━━ Materials provided ━━

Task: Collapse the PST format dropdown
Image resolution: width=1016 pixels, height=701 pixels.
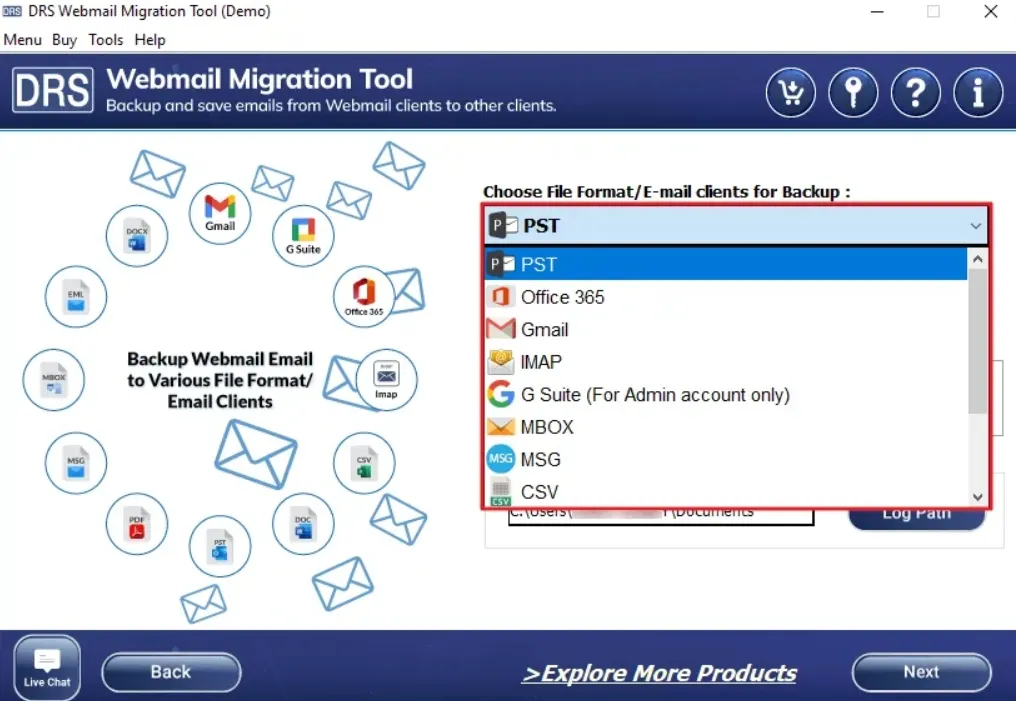Action: (x=975, y=226)

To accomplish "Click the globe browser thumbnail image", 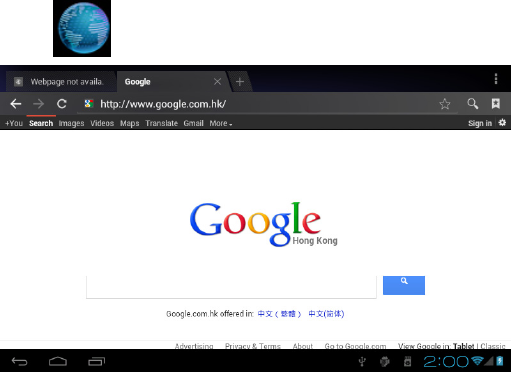I will click(x=82, y=28).
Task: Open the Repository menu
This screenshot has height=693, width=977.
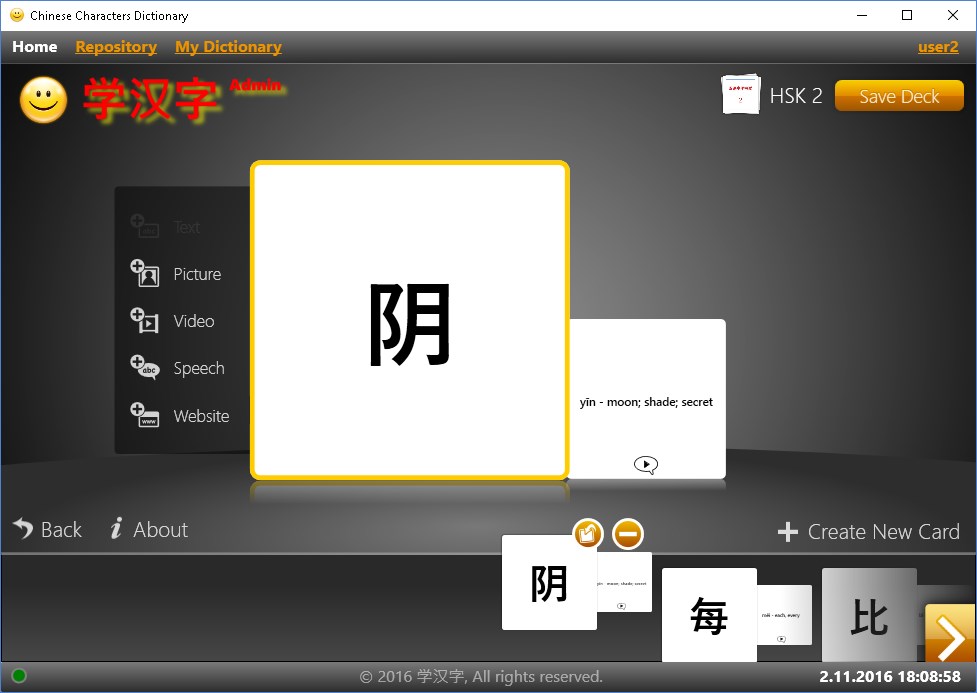Action: [x=115, y=46]
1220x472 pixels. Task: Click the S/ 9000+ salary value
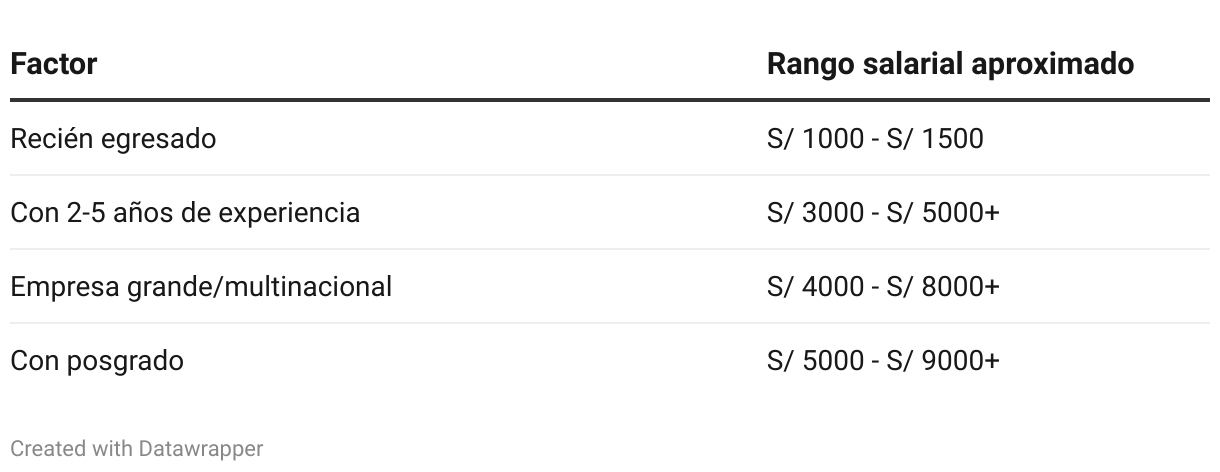point(943,360)
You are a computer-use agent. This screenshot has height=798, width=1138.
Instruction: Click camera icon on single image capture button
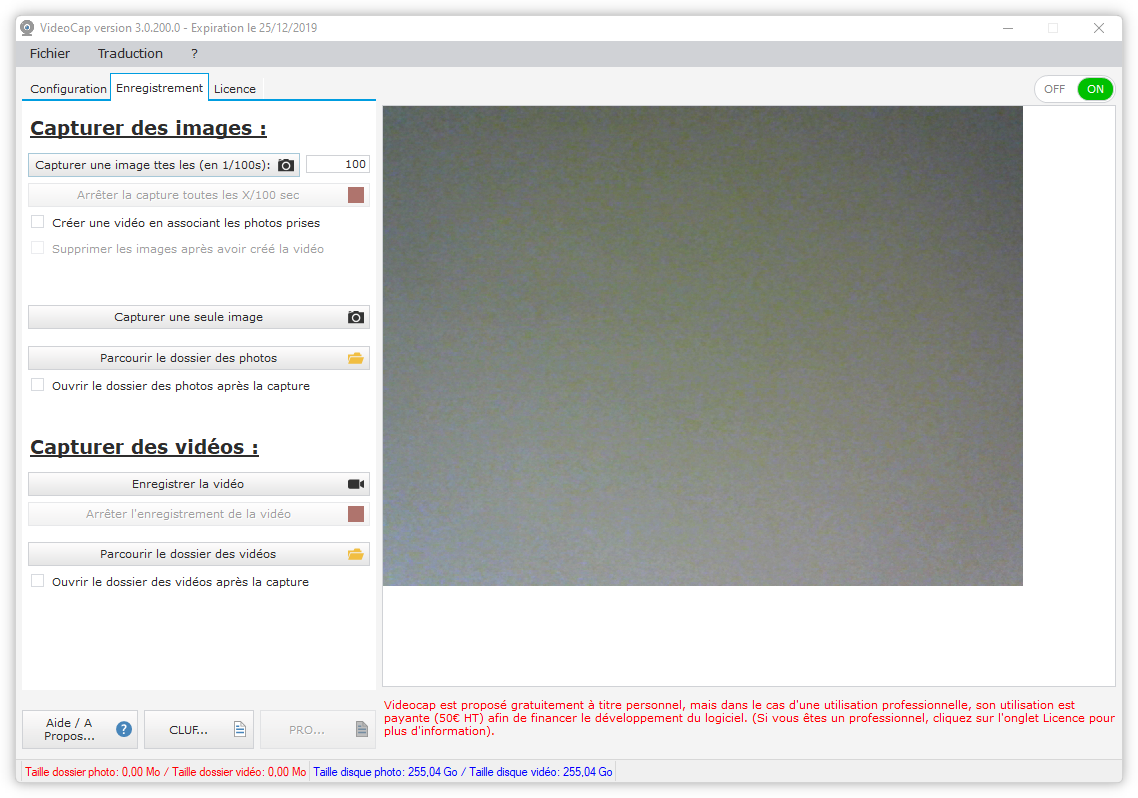coord(356,317)
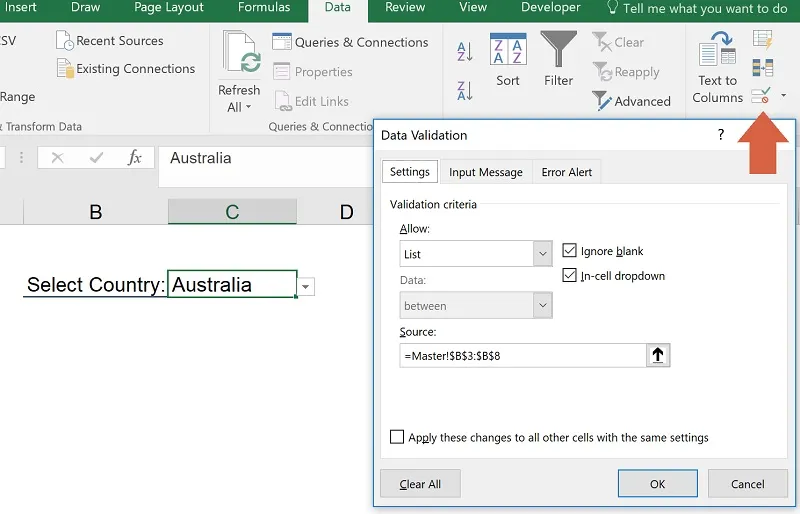
Task: Click the Sort A to Z icon
Action: point(465,52)
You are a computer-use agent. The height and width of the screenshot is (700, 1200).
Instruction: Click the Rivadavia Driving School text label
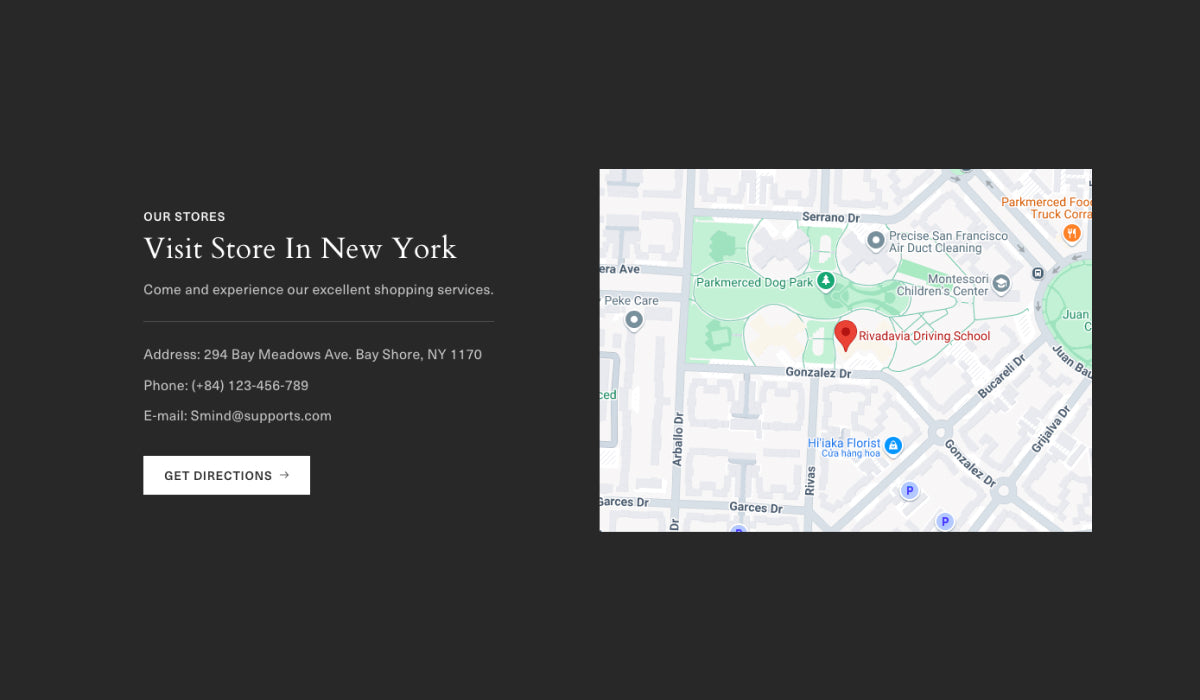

━━━

### Required action
Look through the records and copy down every line that holds "computer".

### Written solution
You are a computer-use agent. This screenshot has height=798, width=1138.
You are a computer-use agent. The height and width of the screenshot is (700, 1200).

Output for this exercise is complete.